[[ Extract provided, beginning ]]

Rep. William L. Owens could lose all 3,072 absentee ballots left to be counted and still win the race.

Mr. Owens led the race by 3,176 votes after the 11 counties' boards of elections recanvassed the machine vote. The Plattsburgh Democrat has ceded just 71 votes of his lead back to Conservative Party candidate Douglas L. Hoffman during absentee ballot counting this week.

The congressman may erase that deficit when seven counties continue tabulating absentee votes today. That's because St. Lawrence County, where Mr. Owens had his biggest election night margin, has just started counting.

Fulton, Hamilton, Madison and Oneida counties — which Mr. Hoffman carried on election night — have reported complete results.

Mr. Hoffman carried Oswego County by 1,748 votes, but has collected just four more votes than Mr. Owens among absentees so far. Oswego elections officials are 82 percent done with their absentee count.

Republican Dierdre K. Scozzafava, who suspended her congressional campaign three days before Election Day, continues to collect significantly more absentee votes than she did at the ballot box. Ms. Scozzafava received 5.5 percent of the vote on Election Day, but has been picked by 19.1 percent of absentee voters so far.

[[ Extract provided, end ]]
[[ Information supplied, beginning ]]

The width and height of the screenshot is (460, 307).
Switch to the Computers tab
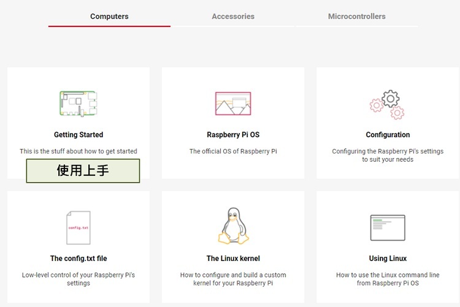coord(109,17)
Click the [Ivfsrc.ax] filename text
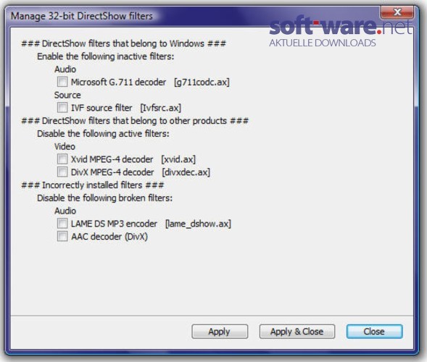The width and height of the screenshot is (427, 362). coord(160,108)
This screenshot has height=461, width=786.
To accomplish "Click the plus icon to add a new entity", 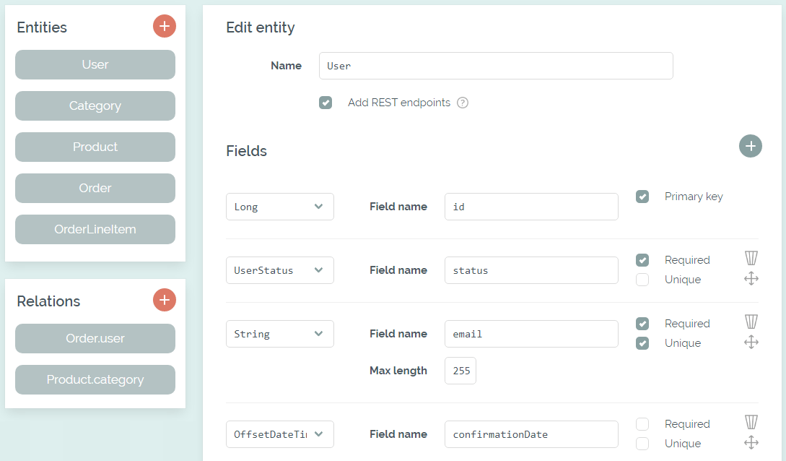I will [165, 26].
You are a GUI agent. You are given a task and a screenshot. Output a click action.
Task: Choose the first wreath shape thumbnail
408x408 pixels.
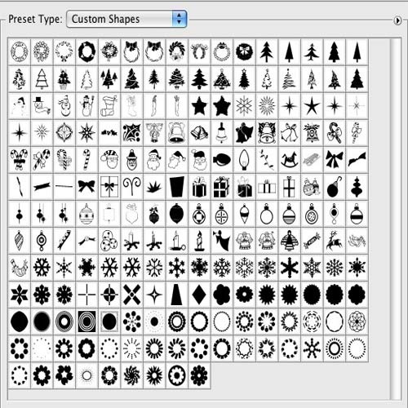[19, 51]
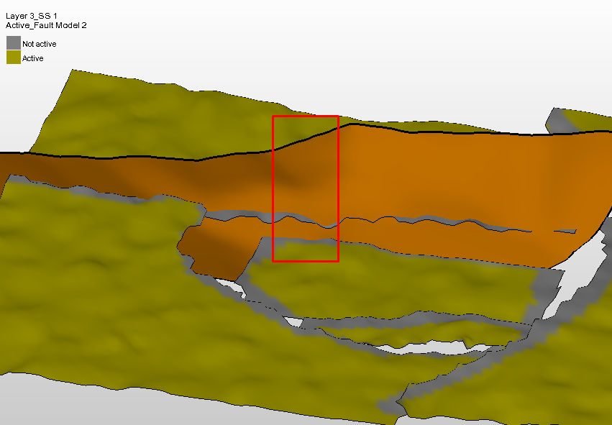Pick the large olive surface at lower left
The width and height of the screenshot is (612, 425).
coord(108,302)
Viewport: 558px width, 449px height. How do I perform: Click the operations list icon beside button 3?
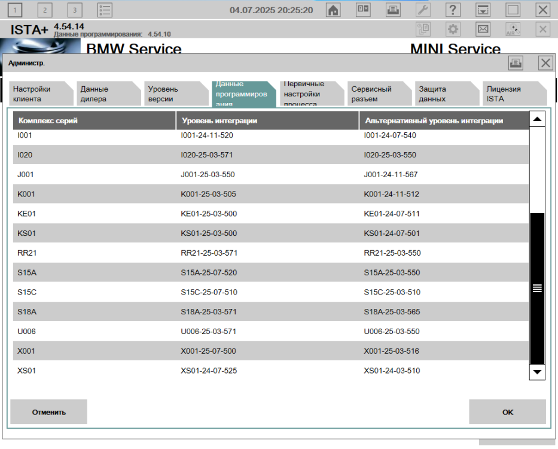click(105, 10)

[[ Information supplied, end ]]

Tasks for this exercise >>
A. Reproduce the article on the absentee ballot count word for word, from "The congressman may" up to and including "their absentee count.".
B. Take the article on the absentee ballot count further, starting after its last sentence.

Per-task answers >>
A.
The congressman may erase that deficit when seven counties continue tabulating absentee votes today. That's because St. Lawrence County, where Mr. Owens had his biggest election night margin, has just started counting.

Fulton, Hamilton, Madison and Oneida counties — which Mr. Hoffman carried on election night — have reported complete results.

Mr. Hoffman carried Oswego County by 1,748 votes, but has collected just four more votes than Mr. Owens among absentees so far. Oswego elections officials are 82 percent done with their absentee count.

B.
As Mr. Owens' victory became certain, the Gouverneur Times alleged Thursday that a computer virus had "tainted" results and "cast doubt on the accuracy of the counts retrieved from any of the machines."

The article did not note that all voters in Clinton and Essex counties — as well as some voters in Oneida County — used non-computerized lever machines on Election Day.

Anna E. Svizzero, operations director for the state elections board, told state commissioners last week that there were some voting machine failures on Election Day.

"We certainly have more lever machine problems than (ballot marking device) or scanner issues," she said.

The state is moving from lever machines to new handicapped-accessible voting systems to comply with the federal Help America Vote Act.

The director said Dominion brand machines in Lewis, Seneca and Schuyler counties failed — but "it wasn't countywide. It was a handful of machines within those counties. It wasn't seen as a catastrophic failure."

Lewis is in the 23rd Congressional District, but the other two counties are not.

She said the primary cause of voting machine failure was a memory issue related to the way ballots were programmed to record multiple votes for one office.

"If the test votes were cast in a certain way, the machine would freeze up and it would not permit you to move forward," she said. "So there were no votes calculated on the voting machines and those ballots were the ones that had to be hand counted."

She said in reviewing the county board ballot styles, the vendor found 10 counties where a change had to be made prior to Election Day. Those changes were made, but other such ballots were missed due to human error.

"So, in the field on Election Day, the problem did arise," she said. "The scanner did freeze up."

Ms. Svizzero said in all instances where the scanner froze, the ballots were hand counted.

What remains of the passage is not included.